- _WHAT THIS TASK INVOLVES_
Rewrite the listing from its first line through the line containing "pos(219,868)" as a JSON list of strings, one string per line, leaving out any blank lines.
━━━━━ SUPPLIED INFORMATION
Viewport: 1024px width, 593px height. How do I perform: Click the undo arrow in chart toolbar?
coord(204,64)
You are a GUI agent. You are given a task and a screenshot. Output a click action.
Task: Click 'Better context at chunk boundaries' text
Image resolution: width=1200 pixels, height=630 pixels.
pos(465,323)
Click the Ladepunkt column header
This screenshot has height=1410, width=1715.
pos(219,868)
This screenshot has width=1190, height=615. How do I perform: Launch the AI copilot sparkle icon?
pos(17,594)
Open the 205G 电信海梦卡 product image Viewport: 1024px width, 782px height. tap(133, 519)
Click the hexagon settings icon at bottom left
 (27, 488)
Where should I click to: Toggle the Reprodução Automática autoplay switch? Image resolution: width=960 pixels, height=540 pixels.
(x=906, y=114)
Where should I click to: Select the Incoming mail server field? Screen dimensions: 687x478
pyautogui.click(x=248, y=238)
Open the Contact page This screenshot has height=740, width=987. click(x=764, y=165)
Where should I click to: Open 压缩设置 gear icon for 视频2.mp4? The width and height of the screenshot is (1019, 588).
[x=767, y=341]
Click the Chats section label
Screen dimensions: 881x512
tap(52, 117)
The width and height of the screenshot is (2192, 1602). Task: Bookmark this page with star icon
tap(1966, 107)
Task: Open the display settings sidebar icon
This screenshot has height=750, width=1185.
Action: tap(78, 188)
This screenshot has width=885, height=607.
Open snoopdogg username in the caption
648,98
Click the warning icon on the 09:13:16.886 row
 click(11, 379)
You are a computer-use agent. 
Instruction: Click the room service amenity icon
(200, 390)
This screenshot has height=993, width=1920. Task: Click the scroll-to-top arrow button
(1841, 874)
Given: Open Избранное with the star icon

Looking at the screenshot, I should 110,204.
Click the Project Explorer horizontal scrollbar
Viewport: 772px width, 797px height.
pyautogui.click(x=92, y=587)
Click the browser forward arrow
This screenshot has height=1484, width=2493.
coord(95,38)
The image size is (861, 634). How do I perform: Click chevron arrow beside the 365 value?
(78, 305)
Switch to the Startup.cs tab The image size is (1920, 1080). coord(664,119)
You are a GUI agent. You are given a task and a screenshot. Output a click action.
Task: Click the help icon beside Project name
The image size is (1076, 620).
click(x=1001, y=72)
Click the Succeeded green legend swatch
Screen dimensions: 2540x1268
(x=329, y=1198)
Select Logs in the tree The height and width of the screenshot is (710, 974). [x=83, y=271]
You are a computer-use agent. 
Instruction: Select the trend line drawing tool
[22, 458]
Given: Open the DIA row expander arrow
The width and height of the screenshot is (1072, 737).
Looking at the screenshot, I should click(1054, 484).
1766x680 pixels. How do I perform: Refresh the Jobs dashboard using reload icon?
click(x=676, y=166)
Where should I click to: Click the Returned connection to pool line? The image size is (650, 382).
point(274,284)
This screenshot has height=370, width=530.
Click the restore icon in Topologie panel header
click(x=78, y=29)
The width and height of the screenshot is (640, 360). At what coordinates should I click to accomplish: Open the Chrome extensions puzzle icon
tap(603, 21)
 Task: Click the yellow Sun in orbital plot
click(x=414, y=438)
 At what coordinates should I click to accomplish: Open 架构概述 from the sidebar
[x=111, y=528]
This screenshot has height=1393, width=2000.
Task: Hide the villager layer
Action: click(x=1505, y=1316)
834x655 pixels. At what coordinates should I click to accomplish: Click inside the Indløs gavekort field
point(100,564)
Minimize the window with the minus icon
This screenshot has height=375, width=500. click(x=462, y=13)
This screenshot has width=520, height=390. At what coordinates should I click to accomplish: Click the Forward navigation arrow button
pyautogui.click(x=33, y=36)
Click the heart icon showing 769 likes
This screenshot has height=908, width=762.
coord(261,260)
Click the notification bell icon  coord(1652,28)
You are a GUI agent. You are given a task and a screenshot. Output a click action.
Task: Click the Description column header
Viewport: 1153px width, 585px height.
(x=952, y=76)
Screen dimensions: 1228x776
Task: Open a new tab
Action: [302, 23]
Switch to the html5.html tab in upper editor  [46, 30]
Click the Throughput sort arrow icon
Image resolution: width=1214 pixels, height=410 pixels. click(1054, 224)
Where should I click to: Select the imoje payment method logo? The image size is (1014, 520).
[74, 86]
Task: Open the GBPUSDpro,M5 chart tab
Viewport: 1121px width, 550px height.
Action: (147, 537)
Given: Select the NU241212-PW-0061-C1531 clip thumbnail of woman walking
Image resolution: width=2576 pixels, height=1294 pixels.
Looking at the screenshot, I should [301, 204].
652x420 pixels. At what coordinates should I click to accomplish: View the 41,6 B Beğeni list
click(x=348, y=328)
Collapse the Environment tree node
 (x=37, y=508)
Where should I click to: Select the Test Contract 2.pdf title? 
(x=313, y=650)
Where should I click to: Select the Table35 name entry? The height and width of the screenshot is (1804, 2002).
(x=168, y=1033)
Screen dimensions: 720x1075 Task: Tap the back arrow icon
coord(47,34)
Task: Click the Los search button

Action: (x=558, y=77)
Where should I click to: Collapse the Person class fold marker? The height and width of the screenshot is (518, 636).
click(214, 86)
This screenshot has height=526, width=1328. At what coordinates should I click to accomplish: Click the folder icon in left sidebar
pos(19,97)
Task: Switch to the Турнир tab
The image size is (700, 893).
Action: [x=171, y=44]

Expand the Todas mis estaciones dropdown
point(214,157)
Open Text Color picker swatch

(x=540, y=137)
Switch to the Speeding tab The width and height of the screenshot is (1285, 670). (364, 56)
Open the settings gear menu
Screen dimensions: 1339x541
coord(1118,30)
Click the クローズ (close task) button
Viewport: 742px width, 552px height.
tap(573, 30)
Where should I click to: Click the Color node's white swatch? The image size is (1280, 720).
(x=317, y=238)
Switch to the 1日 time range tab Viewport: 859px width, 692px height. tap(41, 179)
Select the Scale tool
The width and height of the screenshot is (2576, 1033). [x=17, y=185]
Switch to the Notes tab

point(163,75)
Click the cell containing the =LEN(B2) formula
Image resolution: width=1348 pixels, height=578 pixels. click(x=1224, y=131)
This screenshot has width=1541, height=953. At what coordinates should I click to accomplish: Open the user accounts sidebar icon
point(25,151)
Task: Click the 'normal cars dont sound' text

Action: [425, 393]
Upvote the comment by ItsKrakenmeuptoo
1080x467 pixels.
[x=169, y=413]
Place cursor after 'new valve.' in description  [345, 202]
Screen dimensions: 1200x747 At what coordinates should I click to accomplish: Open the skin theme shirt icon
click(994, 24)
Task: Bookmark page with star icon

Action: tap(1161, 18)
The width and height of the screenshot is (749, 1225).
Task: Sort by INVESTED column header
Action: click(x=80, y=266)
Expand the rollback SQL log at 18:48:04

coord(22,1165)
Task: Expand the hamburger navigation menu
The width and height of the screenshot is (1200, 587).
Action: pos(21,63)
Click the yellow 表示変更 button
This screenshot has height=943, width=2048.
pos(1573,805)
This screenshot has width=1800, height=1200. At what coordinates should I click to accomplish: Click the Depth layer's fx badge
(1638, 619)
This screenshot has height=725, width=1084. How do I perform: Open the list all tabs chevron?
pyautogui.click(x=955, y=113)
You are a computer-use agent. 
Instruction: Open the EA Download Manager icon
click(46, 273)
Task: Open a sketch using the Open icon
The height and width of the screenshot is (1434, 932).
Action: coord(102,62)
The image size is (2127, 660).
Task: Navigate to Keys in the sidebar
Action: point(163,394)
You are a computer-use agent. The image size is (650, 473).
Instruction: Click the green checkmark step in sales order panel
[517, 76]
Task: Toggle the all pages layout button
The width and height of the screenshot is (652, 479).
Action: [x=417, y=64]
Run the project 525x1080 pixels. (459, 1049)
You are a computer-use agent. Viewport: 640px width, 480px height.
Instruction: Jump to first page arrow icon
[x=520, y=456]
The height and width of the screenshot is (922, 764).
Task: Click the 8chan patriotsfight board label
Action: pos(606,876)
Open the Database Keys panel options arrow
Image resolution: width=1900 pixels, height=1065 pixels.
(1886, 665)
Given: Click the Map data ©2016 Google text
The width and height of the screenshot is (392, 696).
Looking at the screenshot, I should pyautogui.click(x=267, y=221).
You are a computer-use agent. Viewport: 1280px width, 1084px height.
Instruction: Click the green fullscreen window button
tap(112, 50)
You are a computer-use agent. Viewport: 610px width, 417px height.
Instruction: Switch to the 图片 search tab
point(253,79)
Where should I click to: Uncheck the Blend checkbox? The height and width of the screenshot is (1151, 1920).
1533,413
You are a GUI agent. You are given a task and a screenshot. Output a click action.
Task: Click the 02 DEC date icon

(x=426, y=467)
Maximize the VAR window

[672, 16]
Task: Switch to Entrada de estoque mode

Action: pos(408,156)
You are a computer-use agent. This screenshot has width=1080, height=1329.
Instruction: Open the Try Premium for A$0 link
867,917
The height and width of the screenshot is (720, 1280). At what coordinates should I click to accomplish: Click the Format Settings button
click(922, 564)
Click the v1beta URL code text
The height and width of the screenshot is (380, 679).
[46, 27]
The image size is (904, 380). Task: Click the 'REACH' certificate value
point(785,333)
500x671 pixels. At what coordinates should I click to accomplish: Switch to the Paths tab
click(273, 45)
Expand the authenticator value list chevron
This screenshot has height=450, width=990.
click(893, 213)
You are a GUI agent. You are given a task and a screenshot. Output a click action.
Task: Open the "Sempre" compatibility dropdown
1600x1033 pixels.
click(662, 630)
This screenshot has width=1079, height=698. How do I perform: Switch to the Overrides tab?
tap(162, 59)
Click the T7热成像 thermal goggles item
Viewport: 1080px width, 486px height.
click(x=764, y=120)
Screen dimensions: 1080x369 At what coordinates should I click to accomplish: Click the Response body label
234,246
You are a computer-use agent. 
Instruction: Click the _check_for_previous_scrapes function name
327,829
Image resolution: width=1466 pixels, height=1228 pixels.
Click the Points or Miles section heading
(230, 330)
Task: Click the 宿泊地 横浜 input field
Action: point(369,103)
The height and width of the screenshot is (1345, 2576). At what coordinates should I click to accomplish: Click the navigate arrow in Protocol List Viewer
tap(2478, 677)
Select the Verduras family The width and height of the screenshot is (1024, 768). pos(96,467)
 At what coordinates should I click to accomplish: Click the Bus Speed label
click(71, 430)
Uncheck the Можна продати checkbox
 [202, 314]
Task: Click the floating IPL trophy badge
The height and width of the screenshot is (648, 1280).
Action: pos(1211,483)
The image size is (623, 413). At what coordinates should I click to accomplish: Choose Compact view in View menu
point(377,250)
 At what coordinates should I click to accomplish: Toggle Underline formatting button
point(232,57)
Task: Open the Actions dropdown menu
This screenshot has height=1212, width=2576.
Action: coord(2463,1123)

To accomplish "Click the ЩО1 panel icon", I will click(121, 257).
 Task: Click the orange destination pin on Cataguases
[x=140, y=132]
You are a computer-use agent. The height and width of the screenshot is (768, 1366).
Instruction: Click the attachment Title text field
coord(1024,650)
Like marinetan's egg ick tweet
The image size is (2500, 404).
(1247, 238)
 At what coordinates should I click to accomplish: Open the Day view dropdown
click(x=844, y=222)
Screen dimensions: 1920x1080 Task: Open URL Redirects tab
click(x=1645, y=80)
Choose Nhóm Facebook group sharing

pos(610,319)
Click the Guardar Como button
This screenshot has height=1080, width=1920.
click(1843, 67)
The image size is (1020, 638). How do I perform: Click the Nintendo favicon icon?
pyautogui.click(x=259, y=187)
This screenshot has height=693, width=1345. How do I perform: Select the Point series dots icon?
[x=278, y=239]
━━━━━━━━━━
- _WORKED ANSWER_
[
  "Viewport: 1024px width, 593px height. How do I perform: Click the undo arrow in chart toolbar?",
  "coord(204,64)",
  "You are a GUI agent. You are given a task and a screenshot. Output a click action.",
  "Task: Click 'Better context at chunk boundaries' text",
  "Image resolution: width=1200 pixels, height=630 pixels.",
  "pos(465,323)",
  "Click the Ladepunkt column header",
  "This screenshot has height=1410, width=1715.",
  "pos(219,868)"
]